Amen! We haven't owned a TV in years and we don't miss it. Occasionally we find ourselves in a hotel with cable and we try out best to binge gloriously, but every time (except that one, when we happened upon a Reno 911 marathon) we've been disappointed by the fact that there's rarely anything on worth watching.

(Whether or not Reno 911 is "worth watching" is, of course, debatable.)

Jacob said...

I concur. I would much rather spend 60-120 minutes in a coffee shop or restaurant with my friends than in a movie with them.

Jacob said...

Besides, beer tastes a lot better than movie popcorn!

D.S. from N.O. said...

I've wasted so much more time on the internet than I have with TV. So much more. I can easily sit and kill 4 or 5 hours doing absolutely NOTHING online. I don't think TV is the problem. I think the strange addictiveness of wasting time is the problem. Besides, TV can bring people together just like games can. My girlfriend and I would always watch American Idol together last year. I know that she also watches Gilmore Girls religiously with her mother, and it's some of the best time they spend together. You can't blame the TV for a time-wasting addiction any more than you can blame sleep aid companies for a prescription drug addiction. TV exists. It can be abused.
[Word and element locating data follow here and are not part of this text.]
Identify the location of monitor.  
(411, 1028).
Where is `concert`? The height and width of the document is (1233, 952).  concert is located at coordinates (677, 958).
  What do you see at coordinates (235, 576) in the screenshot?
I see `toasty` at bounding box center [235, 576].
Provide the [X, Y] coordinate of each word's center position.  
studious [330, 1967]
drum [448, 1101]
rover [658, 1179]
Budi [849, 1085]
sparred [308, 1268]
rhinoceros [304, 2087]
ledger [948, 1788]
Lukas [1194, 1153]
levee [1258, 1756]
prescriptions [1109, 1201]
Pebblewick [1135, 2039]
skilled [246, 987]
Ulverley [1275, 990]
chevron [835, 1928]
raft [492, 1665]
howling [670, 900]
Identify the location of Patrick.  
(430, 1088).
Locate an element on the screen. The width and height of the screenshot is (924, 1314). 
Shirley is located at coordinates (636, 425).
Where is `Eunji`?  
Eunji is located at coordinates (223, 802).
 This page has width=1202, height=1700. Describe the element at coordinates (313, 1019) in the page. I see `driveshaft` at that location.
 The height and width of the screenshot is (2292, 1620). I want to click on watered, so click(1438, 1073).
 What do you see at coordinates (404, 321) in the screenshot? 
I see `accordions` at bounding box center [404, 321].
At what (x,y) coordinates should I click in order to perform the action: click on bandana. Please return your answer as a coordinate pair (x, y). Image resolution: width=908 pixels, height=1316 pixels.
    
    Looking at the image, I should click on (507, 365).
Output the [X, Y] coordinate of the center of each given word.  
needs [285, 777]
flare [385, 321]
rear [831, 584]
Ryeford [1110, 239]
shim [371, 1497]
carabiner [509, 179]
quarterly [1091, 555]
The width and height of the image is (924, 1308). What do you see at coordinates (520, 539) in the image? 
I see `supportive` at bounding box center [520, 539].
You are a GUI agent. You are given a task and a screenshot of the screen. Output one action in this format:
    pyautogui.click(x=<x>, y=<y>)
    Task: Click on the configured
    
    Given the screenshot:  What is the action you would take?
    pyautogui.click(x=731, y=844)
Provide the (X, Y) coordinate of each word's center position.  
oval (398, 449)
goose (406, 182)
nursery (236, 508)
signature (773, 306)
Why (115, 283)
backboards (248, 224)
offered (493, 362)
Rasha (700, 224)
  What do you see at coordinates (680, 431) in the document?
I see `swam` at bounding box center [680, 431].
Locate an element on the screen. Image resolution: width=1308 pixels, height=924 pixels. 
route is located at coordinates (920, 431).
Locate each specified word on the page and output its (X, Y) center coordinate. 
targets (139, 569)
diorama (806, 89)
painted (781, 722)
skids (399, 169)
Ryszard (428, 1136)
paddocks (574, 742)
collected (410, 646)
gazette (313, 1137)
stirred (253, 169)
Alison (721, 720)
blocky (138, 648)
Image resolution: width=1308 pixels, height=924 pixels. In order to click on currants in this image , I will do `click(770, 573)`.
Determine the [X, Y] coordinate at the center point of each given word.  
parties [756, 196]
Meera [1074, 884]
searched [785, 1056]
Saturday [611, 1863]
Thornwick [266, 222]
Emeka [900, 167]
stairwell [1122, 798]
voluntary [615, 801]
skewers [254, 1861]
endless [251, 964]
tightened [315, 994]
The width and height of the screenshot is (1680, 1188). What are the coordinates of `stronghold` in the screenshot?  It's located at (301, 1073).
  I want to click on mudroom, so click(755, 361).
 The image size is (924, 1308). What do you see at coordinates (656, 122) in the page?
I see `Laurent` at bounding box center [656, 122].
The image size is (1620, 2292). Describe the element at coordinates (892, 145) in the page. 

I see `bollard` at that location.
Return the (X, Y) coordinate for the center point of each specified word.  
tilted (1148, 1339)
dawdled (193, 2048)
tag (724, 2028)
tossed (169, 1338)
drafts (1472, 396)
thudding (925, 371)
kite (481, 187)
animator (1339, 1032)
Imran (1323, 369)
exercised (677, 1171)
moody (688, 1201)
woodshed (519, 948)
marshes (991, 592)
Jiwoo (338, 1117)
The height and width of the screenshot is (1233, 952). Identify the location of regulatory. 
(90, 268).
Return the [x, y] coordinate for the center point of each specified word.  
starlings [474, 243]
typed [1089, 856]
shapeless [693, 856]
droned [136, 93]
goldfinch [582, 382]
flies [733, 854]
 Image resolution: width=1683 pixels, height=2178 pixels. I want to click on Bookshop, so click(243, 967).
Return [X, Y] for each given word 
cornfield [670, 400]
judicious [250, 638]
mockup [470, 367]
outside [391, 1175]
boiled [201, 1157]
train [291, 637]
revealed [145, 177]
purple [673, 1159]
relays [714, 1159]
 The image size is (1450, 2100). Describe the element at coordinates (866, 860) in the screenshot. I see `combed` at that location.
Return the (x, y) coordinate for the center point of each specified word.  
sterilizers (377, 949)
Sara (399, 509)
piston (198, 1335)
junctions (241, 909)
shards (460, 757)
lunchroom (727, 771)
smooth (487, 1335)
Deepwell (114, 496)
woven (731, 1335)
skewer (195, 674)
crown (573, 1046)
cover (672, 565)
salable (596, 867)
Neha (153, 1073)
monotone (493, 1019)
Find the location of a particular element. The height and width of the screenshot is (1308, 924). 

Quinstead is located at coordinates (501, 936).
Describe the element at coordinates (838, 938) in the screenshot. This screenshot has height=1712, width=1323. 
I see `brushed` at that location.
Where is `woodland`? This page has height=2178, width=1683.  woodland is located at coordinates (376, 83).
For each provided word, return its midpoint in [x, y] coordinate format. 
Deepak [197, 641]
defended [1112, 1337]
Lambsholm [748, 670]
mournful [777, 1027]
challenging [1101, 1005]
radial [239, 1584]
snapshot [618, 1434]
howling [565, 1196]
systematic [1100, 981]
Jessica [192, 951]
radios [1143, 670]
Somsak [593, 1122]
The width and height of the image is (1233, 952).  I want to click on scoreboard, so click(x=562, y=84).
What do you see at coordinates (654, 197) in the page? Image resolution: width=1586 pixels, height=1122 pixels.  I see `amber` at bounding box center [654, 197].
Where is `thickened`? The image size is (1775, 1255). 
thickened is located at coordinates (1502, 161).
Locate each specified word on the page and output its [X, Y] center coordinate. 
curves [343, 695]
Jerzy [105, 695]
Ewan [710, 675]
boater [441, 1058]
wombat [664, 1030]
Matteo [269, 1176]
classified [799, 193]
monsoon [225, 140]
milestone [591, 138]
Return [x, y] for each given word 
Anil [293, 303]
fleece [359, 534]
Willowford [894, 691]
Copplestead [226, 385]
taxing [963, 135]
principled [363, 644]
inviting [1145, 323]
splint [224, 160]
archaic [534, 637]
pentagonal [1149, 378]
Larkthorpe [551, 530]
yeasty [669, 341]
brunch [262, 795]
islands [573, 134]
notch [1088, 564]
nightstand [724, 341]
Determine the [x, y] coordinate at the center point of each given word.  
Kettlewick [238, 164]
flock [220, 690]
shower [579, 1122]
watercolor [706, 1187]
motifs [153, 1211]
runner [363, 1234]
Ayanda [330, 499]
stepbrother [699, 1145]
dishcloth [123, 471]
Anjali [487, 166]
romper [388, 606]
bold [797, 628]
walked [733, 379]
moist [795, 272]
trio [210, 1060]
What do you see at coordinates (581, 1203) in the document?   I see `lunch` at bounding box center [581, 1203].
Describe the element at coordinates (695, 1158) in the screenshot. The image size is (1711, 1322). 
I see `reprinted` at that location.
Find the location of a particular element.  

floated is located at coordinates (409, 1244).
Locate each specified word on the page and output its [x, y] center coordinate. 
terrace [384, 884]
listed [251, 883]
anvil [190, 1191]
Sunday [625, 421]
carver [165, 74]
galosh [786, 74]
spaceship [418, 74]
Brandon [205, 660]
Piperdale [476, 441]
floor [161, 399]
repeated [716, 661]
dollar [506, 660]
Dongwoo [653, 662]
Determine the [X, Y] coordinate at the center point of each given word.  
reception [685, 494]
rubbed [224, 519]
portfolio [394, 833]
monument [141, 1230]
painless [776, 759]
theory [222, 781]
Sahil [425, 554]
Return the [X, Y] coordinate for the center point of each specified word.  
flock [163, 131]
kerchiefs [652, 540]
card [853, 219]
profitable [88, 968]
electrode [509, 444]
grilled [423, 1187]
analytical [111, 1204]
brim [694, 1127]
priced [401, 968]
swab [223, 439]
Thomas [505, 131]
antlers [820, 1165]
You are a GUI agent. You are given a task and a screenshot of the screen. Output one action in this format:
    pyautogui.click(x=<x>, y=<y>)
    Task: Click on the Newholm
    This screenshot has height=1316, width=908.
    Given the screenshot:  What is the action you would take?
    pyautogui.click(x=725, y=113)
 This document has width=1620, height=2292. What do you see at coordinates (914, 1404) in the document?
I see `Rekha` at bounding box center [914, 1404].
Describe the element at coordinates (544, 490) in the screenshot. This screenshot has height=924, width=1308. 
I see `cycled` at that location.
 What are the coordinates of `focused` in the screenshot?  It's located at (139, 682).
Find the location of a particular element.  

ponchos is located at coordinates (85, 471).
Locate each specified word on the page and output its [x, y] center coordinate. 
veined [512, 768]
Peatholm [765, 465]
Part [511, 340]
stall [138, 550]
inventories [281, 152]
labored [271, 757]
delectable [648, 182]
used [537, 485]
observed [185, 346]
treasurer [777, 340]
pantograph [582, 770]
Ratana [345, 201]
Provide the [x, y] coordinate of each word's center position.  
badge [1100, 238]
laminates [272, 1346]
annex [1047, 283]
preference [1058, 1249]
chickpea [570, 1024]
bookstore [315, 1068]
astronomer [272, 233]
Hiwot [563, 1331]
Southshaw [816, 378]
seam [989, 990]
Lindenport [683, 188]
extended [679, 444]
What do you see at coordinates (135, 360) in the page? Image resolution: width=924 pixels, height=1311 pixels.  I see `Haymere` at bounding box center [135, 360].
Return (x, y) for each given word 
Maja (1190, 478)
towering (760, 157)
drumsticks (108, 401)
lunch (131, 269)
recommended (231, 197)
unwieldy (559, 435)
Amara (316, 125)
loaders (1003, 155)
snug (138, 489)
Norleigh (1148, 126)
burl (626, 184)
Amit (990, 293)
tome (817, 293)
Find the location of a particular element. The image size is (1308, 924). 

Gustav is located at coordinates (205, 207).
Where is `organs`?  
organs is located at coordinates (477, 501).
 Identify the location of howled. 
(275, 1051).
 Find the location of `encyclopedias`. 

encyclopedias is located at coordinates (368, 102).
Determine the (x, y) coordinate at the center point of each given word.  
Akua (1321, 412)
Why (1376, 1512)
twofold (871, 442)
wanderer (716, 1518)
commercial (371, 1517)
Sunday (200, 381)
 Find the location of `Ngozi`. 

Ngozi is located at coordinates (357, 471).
However, it can also be a very positive thing.

I remember once hearing a term "destination TV." In other words, when you watch TV, you do it with a program in mind you want to watch. You watch that program, then you shut off the TV. You don't channel surf. You don't leave the TV on all day. The same thing could also apply to internet usage. When you're on the internet, you should always have something in mind you're doing (even if that something is just browsing the net). Do it, get it done, and get off. When I do that, I find I usually get to bed at a reasonable time, wake up rested, and have more enjoyable days. However, it's strangely hard to break the addiction of just sitting for hours online accomplishing nothing.

Really, I'd just say this: DO STUFF. That's basically the cure to this problem (and the problem is far broader than TV). Be an active person.

Of course, active people can watch TV and use the internet too, so... there's a good balance here.